I’ve smoothed things out. It’s not as warty, the bits that obviously don’t belong have been taken out, I’ve made a few improvements to the flow. It’s definitely smoother, but look at it. It’s still a bit more bloated than I was hoping for. It’s not very graceful, except when underwater and all the ink begins to run and swirl, but I don’t kid myself about the way that most editors read – they don’t do it underwater. This thing needs to look wonderful and powerful and majestic on land. Time to do some cutting.

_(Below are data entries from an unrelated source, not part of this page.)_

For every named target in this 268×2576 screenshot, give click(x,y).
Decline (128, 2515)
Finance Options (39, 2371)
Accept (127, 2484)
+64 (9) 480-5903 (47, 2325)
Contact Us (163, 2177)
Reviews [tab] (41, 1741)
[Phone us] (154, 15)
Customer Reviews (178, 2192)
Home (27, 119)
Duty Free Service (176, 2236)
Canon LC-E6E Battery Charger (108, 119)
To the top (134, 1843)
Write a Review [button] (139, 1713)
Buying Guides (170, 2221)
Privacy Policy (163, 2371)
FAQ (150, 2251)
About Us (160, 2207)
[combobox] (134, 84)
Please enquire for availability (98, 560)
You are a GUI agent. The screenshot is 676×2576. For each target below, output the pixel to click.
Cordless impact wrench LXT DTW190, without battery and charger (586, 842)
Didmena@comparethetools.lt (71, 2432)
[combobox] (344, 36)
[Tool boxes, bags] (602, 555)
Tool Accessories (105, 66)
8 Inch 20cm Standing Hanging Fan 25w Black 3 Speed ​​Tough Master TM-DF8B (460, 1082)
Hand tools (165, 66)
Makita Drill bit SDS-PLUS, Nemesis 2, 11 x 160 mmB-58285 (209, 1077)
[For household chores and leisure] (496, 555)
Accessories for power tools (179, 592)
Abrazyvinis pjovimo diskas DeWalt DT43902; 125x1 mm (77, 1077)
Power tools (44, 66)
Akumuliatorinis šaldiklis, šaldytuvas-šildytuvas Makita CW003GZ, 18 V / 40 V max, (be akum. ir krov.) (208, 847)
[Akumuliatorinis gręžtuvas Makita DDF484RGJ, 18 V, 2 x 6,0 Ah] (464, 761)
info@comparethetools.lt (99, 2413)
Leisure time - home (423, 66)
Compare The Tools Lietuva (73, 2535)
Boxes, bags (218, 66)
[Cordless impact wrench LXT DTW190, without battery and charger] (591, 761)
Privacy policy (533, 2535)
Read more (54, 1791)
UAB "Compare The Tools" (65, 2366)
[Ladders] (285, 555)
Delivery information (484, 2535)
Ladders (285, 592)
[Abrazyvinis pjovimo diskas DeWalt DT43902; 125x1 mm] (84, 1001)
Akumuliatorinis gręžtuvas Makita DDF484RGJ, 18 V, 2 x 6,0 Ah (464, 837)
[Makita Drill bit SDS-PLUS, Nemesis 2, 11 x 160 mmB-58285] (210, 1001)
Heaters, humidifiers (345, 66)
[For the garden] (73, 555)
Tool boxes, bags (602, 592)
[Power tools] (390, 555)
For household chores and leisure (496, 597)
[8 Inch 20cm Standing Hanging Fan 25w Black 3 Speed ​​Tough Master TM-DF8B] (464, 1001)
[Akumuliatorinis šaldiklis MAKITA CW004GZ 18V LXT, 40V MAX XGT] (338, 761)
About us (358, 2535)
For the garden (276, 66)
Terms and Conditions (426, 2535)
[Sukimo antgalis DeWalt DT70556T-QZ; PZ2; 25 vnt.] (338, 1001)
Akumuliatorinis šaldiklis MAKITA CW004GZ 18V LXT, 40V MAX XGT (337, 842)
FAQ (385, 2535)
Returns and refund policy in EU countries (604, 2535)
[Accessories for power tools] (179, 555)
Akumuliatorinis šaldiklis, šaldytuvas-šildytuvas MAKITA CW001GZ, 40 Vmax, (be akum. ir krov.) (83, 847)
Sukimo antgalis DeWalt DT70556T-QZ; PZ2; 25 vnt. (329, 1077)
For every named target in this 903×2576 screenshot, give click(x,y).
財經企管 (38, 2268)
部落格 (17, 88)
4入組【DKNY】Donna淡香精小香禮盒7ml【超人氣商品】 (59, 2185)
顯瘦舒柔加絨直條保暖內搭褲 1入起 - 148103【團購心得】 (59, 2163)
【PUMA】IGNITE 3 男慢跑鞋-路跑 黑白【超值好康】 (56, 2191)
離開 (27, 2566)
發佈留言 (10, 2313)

a tapir, but not the flying kind

One of my biology professors once went through an entire lecture talking about “flying tapirs.” He meant “flying lemurs,” but I have invested in a special pith helmet just in case I’m ever in the Brazilian jungle.

The Tapir Phase

I’ve cut it down. My lovely piece of writing is now about a third the size it was before. I’ve taken out long, boring expositions, lingering descriptions of scenery, pages of unnecessary background. But it’s still sort of lumpy and ungainly. It’s still not the model of effortless verbal grace I’ve been imagining. And that bit I added on the front there? I don’t think that’s working out at all. So, time to perhaps add a little back. Time to start thinking hard about what’s really important. I want my piece to be the right length, but there’s also breadth and height and all that. Color wouldn’t be bad either.

an okapi

It’s fun to look at, but stylistically, a bit of a mess.

The Okapi Phase

I’ve gone back to the drawing board. I’ve taken all the parts of my story that I felt really had something, and I re-wrote everything else. I added new characters with pizzazz and sparkle. And I gave one guy a funny speech impediment. And I added this great scene between the bad guy and his chief minion where they’re ordering pizza. And it’s really starting to look much more like what I was envisioning. The plot is all hanging together really well, but…well…it’s just not quite there. Not quite. Almost, though. I can certainly see glimpses of greatness. From a certain angle, it’s got a certain majesty to it. But yeah, maybe I’ve overdone. What am I really going for here? More The Great Gatsby, or Cat in the Hat? I have to make some hard choices.

two giraffes running

They’re every bit as graceful as a creature made entirely of knees.

The Giraffe Phase

I’m almost there! I can see it! I’ve toned it down, I’ve shaped and pared the story until its crystalline structure just sings. The plot is everything I’m hoping for, but I do have to admit, the language is letting me down in places. Too stilted in some places, too awkward in others. I’m looking for a more consistent tone and voice, and am willing to sacrifice the 17″-long purple tongue to get it. And I think that succumbing to the urge to add back the horns was, in retrospect, a mistake.

a mule

The only difference between a mule and a horse is some misplaces modifiers and too many commas.

The Mule Phase

I’ve been working on this one story forever. I’m getting sick of it. It’s beginning to smell. And yet, it’s so close! I’ve taken out the awkward bits, polished up the language, and it is now nearly everything I want it to be. Except for that place on page 68 where I typed “that” instead of “then.” And that other place where I didn’t capitalize the last name of the girlfriend. And that place where it was Tuesday at the beginning of the scene and Monday at the end. But I’m so close. I can’t taste it, but boy, can I ever smell it.

a horse

Not only is it beautiful, but it’s also fast, and can kick your ass. And it’s a vegetarian.

Success!

It’s done! It’s beautiful! No one reading this can deny that it’s a masterpiece. Yes, it took a lot of work to get here, but I’ve got a story with grace, flow, majesty…and the kind of legs that will hopefully carry me to a sequel.